__COMPITO DA SVOLGERE__
Riporta tutti i record che seguono, riga per riga, senza modificare nulla.

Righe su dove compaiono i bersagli

****

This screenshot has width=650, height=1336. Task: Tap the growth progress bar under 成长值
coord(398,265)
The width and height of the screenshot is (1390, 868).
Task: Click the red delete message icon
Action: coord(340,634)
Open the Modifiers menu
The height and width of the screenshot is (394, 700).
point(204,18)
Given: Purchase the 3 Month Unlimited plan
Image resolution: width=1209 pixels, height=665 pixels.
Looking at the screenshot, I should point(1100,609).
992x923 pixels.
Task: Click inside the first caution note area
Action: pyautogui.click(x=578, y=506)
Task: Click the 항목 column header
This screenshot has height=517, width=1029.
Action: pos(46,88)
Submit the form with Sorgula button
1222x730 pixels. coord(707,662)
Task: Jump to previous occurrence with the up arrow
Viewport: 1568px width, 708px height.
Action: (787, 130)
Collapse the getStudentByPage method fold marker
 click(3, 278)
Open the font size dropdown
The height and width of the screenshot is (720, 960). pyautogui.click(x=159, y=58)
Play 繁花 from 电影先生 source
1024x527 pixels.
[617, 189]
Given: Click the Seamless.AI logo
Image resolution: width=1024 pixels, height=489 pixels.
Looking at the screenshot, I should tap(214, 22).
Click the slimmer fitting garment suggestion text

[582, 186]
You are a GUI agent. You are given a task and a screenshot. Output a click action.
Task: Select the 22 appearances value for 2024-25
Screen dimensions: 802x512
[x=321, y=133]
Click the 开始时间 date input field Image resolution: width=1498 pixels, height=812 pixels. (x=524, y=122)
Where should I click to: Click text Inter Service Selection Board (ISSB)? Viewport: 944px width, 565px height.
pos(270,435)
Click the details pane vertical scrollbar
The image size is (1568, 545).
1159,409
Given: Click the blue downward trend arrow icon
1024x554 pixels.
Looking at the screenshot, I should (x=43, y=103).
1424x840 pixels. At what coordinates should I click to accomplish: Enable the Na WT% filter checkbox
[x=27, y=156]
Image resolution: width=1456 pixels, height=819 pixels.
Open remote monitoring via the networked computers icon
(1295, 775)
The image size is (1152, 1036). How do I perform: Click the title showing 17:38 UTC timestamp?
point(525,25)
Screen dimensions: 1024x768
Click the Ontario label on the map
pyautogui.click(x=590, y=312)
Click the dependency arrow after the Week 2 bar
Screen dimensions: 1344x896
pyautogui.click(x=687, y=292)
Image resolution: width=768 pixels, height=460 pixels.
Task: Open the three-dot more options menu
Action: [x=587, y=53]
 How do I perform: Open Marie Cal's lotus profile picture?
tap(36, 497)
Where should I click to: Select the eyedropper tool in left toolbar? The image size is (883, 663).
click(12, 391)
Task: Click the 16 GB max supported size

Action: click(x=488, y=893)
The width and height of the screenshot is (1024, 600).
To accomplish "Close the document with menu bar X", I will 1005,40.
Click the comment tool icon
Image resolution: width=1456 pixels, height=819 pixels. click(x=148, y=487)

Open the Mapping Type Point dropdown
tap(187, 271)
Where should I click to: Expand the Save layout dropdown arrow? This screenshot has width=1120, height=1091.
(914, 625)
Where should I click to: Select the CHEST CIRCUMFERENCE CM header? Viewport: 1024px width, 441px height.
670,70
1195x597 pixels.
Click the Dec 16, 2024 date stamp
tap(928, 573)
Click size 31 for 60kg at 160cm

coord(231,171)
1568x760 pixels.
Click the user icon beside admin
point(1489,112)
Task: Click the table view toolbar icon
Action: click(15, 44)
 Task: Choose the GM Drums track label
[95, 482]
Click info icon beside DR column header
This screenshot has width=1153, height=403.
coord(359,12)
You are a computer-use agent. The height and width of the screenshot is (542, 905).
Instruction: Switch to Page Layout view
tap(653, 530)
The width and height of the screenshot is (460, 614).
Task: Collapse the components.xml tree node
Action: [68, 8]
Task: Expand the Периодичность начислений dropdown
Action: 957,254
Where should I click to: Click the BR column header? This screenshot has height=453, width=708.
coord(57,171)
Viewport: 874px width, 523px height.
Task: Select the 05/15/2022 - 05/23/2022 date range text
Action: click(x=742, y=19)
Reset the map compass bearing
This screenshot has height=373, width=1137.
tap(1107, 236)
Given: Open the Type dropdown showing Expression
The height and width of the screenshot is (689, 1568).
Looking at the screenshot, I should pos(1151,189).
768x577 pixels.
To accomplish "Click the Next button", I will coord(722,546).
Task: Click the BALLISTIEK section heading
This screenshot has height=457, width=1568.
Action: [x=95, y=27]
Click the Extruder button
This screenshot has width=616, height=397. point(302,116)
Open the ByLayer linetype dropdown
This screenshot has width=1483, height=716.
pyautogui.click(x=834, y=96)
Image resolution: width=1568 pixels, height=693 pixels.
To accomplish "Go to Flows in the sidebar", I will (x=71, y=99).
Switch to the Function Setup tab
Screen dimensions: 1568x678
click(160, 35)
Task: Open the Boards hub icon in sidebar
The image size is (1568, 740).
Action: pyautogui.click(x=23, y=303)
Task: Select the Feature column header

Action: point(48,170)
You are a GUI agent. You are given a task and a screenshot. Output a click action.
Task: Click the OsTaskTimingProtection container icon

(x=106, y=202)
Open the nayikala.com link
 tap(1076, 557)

****

__ECCO LA RISPOSTA__
This screenshot has width=650, height=1336. Task: Tap the growth progress bar under 成长值
coord(398,265)
The width and height of the screenshot is (1390, 868).
Task: Click the red delete message icon
Action: coord(340,634)
Open the Modifiers menu
The height and width of the screenshot is (394, 700).
point(204,18)
Given: Purchase the 3 Month Unlimited plan
Image resolution: width=1209 pixels, height=665 pixels.
Looking at the screenshot, I should point(1100,609).
992x923 pixels.
Task: Click inside the first caution note area
Action: pyautogui.click(x=578, y=506)
Task: Click the 항목 column header
This screenshot has height=517, width=1029.
Action: pos(46,88)
Submit the form with Sorgula button
1222x730 pixels. coord(707,662)
Task: Jump to previous occurrence with the up arrow
Viewport: 1568px width, 708px height.
Action: (787, 130)
Collapse the getStudentByPage method fold marker
 click(3, 278)
Open the font size dropdown
The height and width of the screenshot is (720, 960). pyautogui.click(x=159, y=58)
Play 繁花 from 电影先生 source
1024x527 pixels.
[617, 189]
Given: Click the Seamless.AI logo
Image resolution: width=1024 pixels, height=489 pixels.
Looking at the screenshot, I should tap(214, 22).
Click the slimmer fitting garment suggestion text

[582, 186]
You are a GUI agent. You are given a task and a screenshot. Output a click action.
Task: Select the 22 appearances value for 2024-25
Screen dimensions: 802x512
[x=321, y=133]
Click the 开始时间 date input field Image resolution: width=1498 pixels, height=812 pixels. (x=524, y=122)
Where should I click to: Click text Inter Service Selection Board (ISSB)? Viewport: 944px width, 565px height.
pos(270,435)
Click the details pane vertical scrollbar
The image size is (1568, 545).
1159,409
Given: Click the blue downward trend arrow icon
1024x554 pixels.
Looking at the screenshot, I should (x=43, y=103).
1424x840 pixels. At what coordinates should I click to accomplish: Enable the Na WT% filter checkbox
[x=27, y=156]
Image resolution: width=1456 pixels, height=819 pixels.
Open remote monitoring via the networked computers icon
(1295, 775)
The image size is (1152, 1036). How do I perform: Click the title showing 17:38 UTC timestamp?
point(525,25)
Screen dimensions: 1024x768
Click the Ontario label on the map
pyautogui.click(x=590, y=312)
Click the dependency arrow after the Week 2 bar
Screen dimensions: 1344x896
pyautogui.click(x=687, y=292)
Image resolution: width=768 pixels, height=460 pixels.
Task: Open the three-dot more options menu
Action: [x=587, y=53]
 How do I perform: Open Marie Cal's lotus profile picture?
tap(36, 497)
Where should I click to: Select the eyedropper tool in left toolbar? The image size is (883, 663).
click(12, 391)
Task: Click the 16 GB max supported size

Action: click(x=488, y=893)
The width and height of the screenshot is (1024, 600).
To accomplish "Close the document with menu bar X", I will 1005,40.
Click the comment tool icon
Image resolution: width=1456 pixels, height=819 pixels. click(x=148, y=487)

Open the Mapping Type Point dropdown
tap(187, 271)
Where should I click to: Expand the Save layout dropdown arrow? This screenshot has width=1120, height=1091.
(914, 625)
Where should I click to: Select the CHEST CIRCUMFERENCE CM header? Viewport: 1024px width, 441px height.
670,70
1195x597 pixels.
Click the Dec 16, 2024 date stamp
tap(928, 573)
Click size 31 for 60kg at 160cm

coord(231,171)
1568x760 pixels.
Click the user icon beside admin
point(1489,112)
Task: Click the table view toolbar icon
Action: click(15, 44)
 Task: Choose the GM Drums track label
[95, 482]
Click info icon beside DR column header
This screenshot has width=1153, height=403.
coord(359,12)
You are a computer-use agent. The height and width of the screenshot is (542, 905).
Instruction: Switch to Page Layout view
tap(653, 530)
The width and height of the screenshot is (460, 614).
Task: Collapse the components.xml tree node
Action: [68, 8]
Task: Expand the Периодичность начислений dropdown
Action: 957,254
Where should I click to: Click the BR column header? This screenshot has height=453, width=708.
coord(57,171)
Viewport: 874px width, 523px height.
Task: Select the 05/15/2022 - 05/23/2022 date range text
Action: click(x=742, y=19)
Reset the map compass bearing
This screenshot has height=373, width=1137.
tap(1107, 236)
Given: Open the Type dropdown showing Expression
The height and width of the screenshot is (689, 1568).
Looking at the screenshot, I should pos(1151,189).
768x577 pixels.
To accomplish "Click the Next button", I will coord(722,546).
Task: Click the BALLISTIEK section heading
This screenshot has height=457, width=1568.
Action: [x=95, y=27]
Click the Extruder button
This screenshot has width=616, height=397. point(302,116)
Open the ByLayer linetype dropdown
This screenshot has width=1483, height=716.
pyautogui.click(x=834, y=96)
Image resolution: width=1568 pixels, height=693 pixels.
To accomplish "Go to Flows in the sidebar", I will (x=71, y=99).
Switch to the Function Setup tab
Screen dimensions: 1568x678
click(160, 35)
Task: Open the Boards hub icon in sidebar
The image size is (1568, 740).
Action: pyautogui.click(x=23, y=303)
Task: Select the Feature column header

Action: point(48,170)
You are a GUI agent. You are given a task and a screenshot. Output a click action.
Task: Click the OsTaskTimingProtection container icon

(x=106, y=202)
Open the nayikala.com link
 tap(1076, 557)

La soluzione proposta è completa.